Abstract

Abstract Northward-propagating Indian summer monsoon intraseasonal oscillations (MISOs) are a major origin of the active–break spells of the monsoon rainfall. Forecast results for 28 active and 27 break spells from the National Centers for Environmental Prediction (NCEP) Climate Forecast System, version 2 (CFSv2), during 1999–2010 are analyzed. CFSv2 forecasts are able to represent the propagation of MISOs from the equator to central India, showing improvements in many aspects compared to its previous version. Systematic biases for MISOs, however, still exist, exhibiting apparently weaker amplitude and slower northward propagation compared to observations. The eastern Arabian Sea (EAS)–western Bay of Bengal (WBB) region (EAS–WBB region; 12°–20°N, 65°–85°E) is found to be critical for the MISO prediction.

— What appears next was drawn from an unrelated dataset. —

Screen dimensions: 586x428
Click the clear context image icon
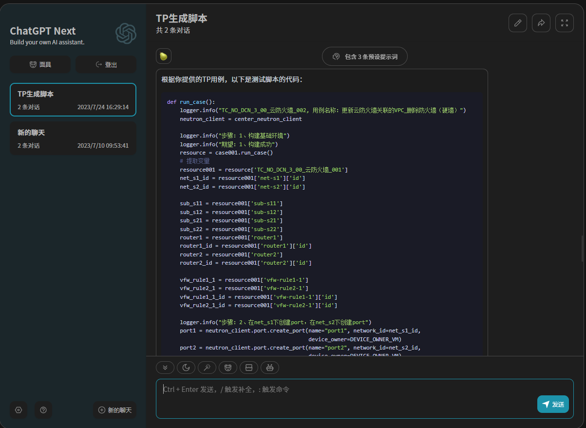[249, 368]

In that region, the forecast and observed MISO trajectories begin to bifurcate from each other, and forecast errors grow rapidly. Further diagnosis reveals that local air–sea interaction in that region is severely underrepresented in CFSv2. Sea surface temperature (SST) response to surface heat flux forcing and convection response to SST forcing are both too weak, leading to the underestimated MISO amplitude. The relationship between precipitation and SST in CFSv2 is much more chaotic than in observation. The misrepresentation of air–sea coupling results in longer MISO periods in the EAS–WBB region, manifesting as slower propagation and delayed arrival of MISOs in central India. Refining the air–sea coupling processes is crucial for improving the CFSv2 forecast. This includes taking into account the ocean skin layer, better resolving the diurnal cycle, and improving the ocean model physics.